ソフトを操作する時代からAIが裏側で勝手に動いてくれる時代へ。この変化の兆しが、一部でSaaSの死と呼ばれている現象と理解しています。


小規模な現場における「デジタル事務」のジレンマ

小規模な事業所では、事業主自らが事務作業を担うことも少なくありません。効率化のために導入したデジタルツールですが、実際には以下のような課題が残されているように見受けられます。

  • 入力という新たな仕事: 手書きがデジタルに置き換わっただけで、結局は人間が画面と向き合ってデータを打ち込み、ミスを修正する手間が発生している。
  • 操作の習得コスト: 便利なはずの機能を使うために、複雑な設定や操作方法を学習し続けなければならない。

効率化を求めて導入したツールが、結果としてソフトを管理するための事務という、新しいわずらわしさを生んでいるのが現在の過渡期的な状況と言えるかもしれません。


事務作業が「透明化」していく可能性

AIが既存のソフトを裏側で自在に動かせるようになると、労務管理の実務は次のように変化していくことが考えられます。

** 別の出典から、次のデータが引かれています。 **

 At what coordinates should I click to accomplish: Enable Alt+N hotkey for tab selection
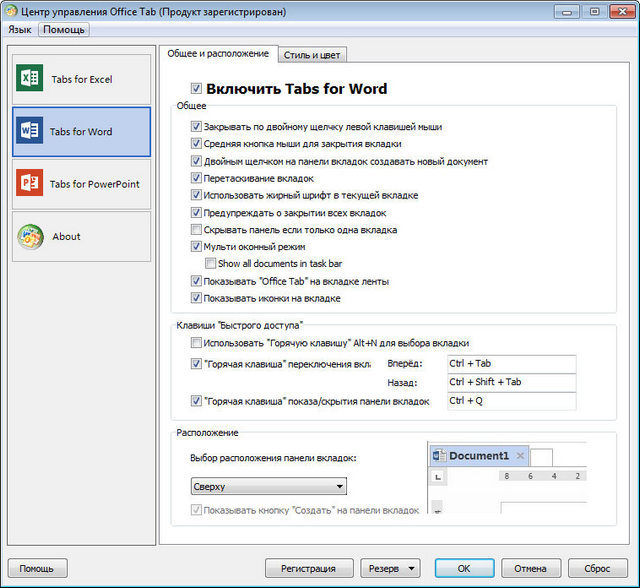196,343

  • 操作から対話へ: 複雑な管理画面を探し回るのではなく、AIに「今月の給与を規定通りに準備しておいて」と伝えるだけで、計算から書類作成までが自動的に完結するような仕組み。
  • 先回りするサポート: 人間が不備を探すのではなく、AIが日々の動きを把握し、「法改正に合わせて、この規定を更新したほうが良いですよ」と事前に提案してくるような環境。

このように、人間がシステムに合わせるのではなく、システムが人間の意図を汲み取って動く形へと移行していく未来がイメージされます。


AIで効率化したい実務と、最後に残る人の管理

事業主にとって、こうしたテクノロジーの進化は、日々の労務にまつわるわずらわしさを劇的に改善してくれる頼もしい味方になり得ます。煩雑な計算や手続きから解放されたい、という切実な願いに応えてくれる未来は、そう遠くないかもしれません。

しかし、一方で忘れてはならないのは、労務管理の本質は、AIが得意とするデータ処理の先にある人の管理であるという点です。

  • スタッフ一人ひとりのモチベーションの揺らぎ
  • 職場の微妙な空気感や人間関係の調整
  • スタッフが抱える将来への不安や期待への寄り添い

これらは、どれだけテクノロジーが進化しても、論理や数値だけで割り切ることが難しい領域です。

事務作業をAIに任せていくことで、私たちは皮肉にも、最も難しく、かつ最も重要である人間同士の関わりという労務の本質に、より真っ向から向き合うことになるのかもしれません。